In molecular biology, volume calculation is key when determining whether molecules or particles can fit within specific environments. The task of finding out if a viral DNA fits into its viral head involves calculating and comparing volumes.

The DNA is approximated as a long cylindrical strand, where the volume of the DNA is calculated using the formula for a cylinder: \[ V_\text{cylinder} = \pi r_\text{cylinder}^2 h_\text{cylinder} \]where \( r_\text{cylinder} \) is the cylinder's radius, and \( h_\text{cylinder} \) is its height (or length). In this case:

• Diameter of DNA = 2 nm, thus Radius = 1 nm
• Length of DNA = 50 \m = 50,000 nm

The DNA's volume calculated is approximately \( 157 \times 10^3 \pi \) nm³.

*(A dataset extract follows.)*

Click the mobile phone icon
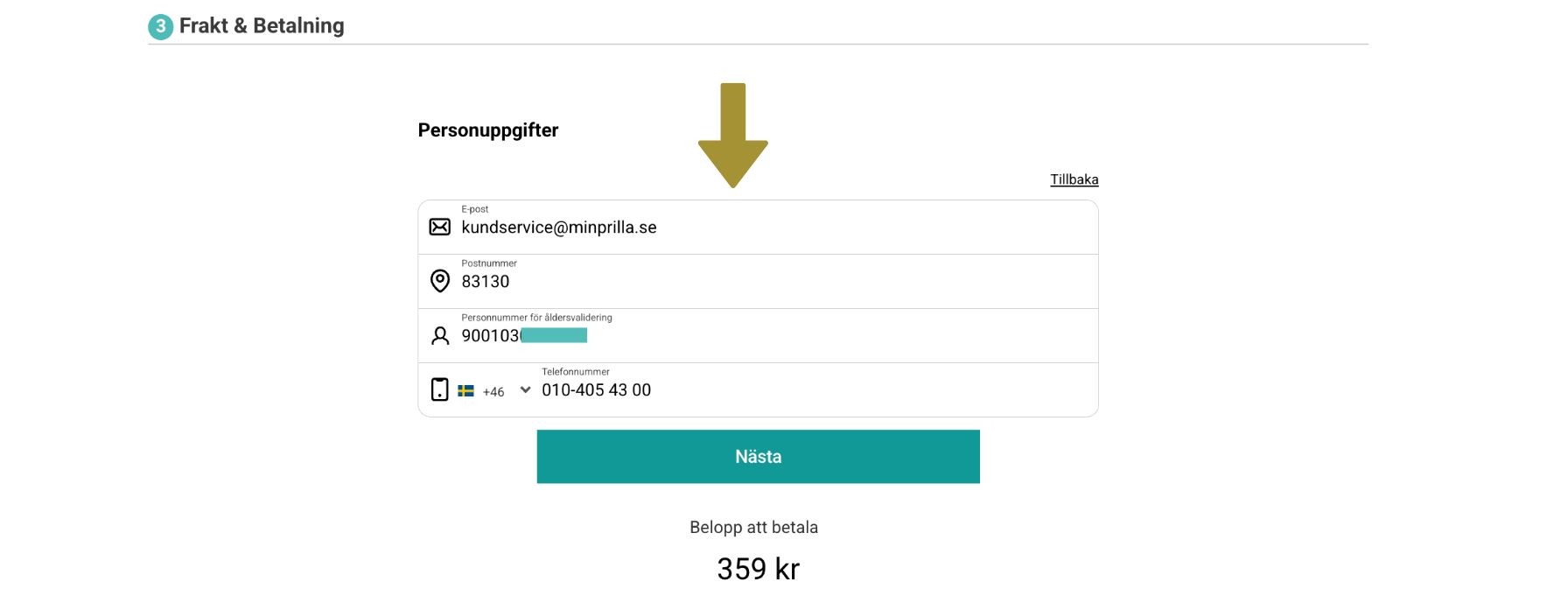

On the other hand, the viral head is treated as a sphere, calculated by:\[V_\text{sphere} = \frac{4}{3}\pi r_\text{sphere}^3\]where the diameter equals 0.08 μm, giving us:

• Radius of sphere = 40 nm

Resulting in a viral head volume of \( 2.56 \times 10^5 \pi \) nm³. The comparison shows the viral DNA, having a smaller volume, fits inside the spherical head, confirming the theoretical conclusion.

DNA Flexibility

DNA flexibility is an essential feature, especially significant in the structural dynamics of viral DNA packing. Viral DNA often needs to fold, bend, or even wrap in compact forms to accommodate the confines of a viral head, a task that relies heavily on its inherent flexibility.

DNA flexibility describes how the strand can undergo these physical manipulations without breaking. It allows the genetic material to twist or bend into different shapes, facilitating the capacity of viral particles to store large molecule folds tightly packed in small spaces. For instance, the ability of the 50 μm circular DNA strand to fit inside a viral sphere demonstrates not merely mathematical fitting but the practical flexibility that the strand assumes while being packed.

Understanding DNA flexibility reveals more than just a physical trait; it opens up insight into viral infection mechanisms and propagation traits. This knowledge is crucial for developing anti-viral strategies and understanding viral resistance and evolution. In scientific experiments and real-world applications, such knowledge drives the development of treatments and interventions to combat viral infections.